======== Exercise material

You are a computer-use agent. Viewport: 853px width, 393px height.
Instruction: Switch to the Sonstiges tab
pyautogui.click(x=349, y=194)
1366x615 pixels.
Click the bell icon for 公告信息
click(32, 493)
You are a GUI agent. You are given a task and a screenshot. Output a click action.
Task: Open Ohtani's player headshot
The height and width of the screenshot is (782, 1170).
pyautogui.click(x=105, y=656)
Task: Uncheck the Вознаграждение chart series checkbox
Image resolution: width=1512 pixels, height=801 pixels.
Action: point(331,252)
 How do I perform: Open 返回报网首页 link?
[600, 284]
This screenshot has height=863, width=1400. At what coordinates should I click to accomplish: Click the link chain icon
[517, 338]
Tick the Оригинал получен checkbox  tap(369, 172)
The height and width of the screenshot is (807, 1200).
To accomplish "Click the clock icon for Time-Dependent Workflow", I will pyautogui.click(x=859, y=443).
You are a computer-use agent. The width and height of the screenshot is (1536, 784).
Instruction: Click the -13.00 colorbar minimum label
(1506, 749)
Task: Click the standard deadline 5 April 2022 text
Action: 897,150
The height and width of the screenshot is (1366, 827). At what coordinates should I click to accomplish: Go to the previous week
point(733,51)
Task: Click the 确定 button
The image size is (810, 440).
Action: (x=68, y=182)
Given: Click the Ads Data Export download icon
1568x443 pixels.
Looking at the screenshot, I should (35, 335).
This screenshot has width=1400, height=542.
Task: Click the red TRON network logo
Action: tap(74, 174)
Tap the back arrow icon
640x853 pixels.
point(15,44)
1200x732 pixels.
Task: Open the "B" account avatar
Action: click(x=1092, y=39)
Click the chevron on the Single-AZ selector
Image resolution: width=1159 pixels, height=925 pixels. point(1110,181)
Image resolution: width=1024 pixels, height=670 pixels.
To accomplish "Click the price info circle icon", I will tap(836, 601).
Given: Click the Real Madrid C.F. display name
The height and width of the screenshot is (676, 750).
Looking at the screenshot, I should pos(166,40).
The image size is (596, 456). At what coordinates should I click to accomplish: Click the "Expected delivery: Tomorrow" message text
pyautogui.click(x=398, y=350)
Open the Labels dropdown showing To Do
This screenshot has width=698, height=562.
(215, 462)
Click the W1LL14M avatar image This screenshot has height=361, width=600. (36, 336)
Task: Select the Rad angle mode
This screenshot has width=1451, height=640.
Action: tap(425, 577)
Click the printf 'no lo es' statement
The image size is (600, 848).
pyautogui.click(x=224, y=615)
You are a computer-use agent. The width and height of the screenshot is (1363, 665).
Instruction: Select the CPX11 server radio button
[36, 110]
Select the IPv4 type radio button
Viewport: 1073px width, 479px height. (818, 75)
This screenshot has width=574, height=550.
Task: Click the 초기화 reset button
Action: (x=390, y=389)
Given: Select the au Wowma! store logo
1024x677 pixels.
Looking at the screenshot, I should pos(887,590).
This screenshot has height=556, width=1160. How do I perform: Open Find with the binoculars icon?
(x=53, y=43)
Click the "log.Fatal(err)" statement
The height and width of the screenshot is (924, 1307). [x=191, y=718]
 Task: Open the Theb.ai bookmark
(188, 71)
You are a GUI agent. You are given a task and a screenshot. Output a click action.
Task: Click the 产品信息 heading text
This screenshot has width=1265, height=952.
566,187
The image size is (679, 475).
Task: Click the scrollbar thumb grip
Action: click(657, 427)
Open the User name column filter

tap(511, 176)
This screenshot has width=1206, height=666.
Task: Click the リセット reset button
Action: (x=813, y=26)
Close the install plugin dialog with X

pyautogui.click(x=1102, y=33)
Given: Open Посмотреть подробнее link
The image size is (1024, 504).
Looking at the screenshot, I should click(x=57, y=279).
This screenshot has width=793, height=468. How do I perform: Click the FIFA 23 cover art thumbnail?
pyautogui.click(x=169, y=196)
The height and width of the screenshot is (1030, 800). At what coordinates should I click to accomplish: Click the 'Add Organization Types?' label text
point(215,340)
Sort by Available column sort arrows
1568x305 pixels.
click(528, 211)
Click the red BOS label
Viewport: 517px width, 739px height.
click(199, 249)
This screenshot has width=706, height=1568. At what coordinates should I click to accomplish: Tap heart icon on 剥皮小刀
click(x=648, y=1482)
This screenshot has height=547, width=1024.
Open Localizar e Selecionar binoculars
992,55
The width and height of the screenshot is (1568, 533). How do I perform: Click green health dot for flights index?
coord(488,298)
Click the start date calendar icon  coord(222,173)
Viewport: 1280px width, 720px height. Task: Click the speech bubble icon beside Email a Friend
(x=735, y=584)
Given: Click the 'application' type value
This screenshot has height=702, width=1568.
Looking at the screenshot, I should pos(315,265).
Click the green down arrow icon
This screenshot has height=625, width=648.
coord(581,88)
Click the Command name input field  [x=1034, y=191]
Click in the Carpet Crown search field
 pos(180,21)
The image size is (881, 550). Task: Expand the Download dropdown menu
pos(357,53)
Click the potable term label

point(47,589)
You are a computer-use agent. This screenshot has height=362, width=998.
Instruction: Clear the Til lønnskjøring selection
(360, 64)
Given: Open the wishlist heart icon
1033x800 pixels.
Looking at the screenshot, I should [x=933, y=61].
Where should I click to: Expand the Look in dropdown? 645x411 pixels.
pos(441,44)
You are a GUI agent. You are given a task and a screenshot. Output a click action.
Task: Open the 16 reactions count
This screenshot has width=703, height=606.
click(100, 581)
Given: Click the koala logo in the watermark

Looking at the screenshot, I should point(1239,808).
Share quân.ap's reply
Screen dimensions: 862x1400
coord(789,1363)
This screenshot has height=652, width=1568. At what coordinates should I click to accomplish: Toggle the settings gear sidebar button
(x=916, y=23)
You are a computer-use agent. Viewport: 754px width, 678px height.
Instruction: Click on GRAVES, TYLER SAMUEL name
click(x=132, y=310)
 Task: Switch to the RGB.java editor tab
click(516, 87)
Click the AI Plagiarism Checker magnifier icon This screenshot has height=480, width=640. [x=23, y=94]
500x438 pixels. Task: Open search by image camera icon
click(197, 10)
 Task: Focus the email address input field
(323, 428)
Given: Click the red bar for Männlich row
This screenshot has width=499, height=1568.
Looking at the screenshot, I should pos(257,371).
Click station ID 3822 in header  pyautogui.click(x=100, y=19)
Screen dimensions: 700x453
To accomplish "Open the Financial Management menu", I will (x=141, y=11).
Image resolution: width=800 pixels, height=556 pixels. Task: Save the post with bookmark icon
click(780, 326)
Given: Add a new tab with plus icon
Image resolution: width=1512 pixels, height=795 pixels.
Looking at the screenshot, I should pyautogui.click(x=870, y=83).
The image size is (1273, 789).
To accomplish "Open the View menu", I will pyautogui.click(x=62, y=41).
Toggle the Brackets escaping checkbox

================

* _Instructions to follow_: From the material above, copy every line that has the word "will" in it.

* _The completed task_:
To accomplish "Click the clock icon for Time-Dependent Workflow", I will pyautogui.click(x=859, y=443).
To accomplish "Click the price info circle icon", I will tap(836, 601).
To accomplish "Open the Financial Management menu", I will (x=141, y=11).
To accomplish "Open the View menu", I will pyautogui.click(x=62, y=41).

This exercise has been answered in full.